This model is very simple, every possible edge is created with the same constant probability.

Keywords
graphs
##### Usage
erdos.renyi.game(n, p.or.m, type=c("gnp", "gnm"),
directed = FALSE, loops = FALSE, ...)
##### Arguments
n
The number of vertices in the graph.
p.or.m
Either the probability for drawing an edge between two arbitrary vertices (G(n,p) graph), or the number of edges in the graph (for G(n,m) graphs).
type
The type of the random graph to create, either gnp (G(n,p) graph) or gnm (G(n,m) graph).
directed
Logical, whether the graph will be directed, defaults to FALSE.
loops
Logical, whether to add loop edges, defaults to FALSE.
...
##### Details

In G(n,p) graphs, the graph has n vertices and for each edge the probability that it is present in the graph is p.

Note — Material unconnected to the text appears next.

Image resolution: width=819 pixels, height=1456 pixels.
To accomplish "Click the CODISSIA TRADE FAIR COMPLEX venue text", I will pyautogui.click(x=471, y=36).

In G(n,m) graphs, the graph has n vertices and m edges, and the m edges are chosen uniformly randomly from the set of all possible edges. This set includes loop edges as well if the loops parameter is TRUE. random.graph.game is an alias to this function.

##### Value

• A graph object.

##### concept

• Random graph model
• Erdos-Renyi graph

##### References

Erdos, P. and Renyi, A., On random graphs, Publicationes Mathematicae 6, 290--297 (1959).

barabasi.game

##### Aliases
• erdos.renyi.game
• random.graph.game
##### Examples
g <- erdos.renyi.game(1000, 1/1000)
degree.distribution(g)
Documentation reproduced from package igraph, version 0.6.5-2, License: GPL (>= 2)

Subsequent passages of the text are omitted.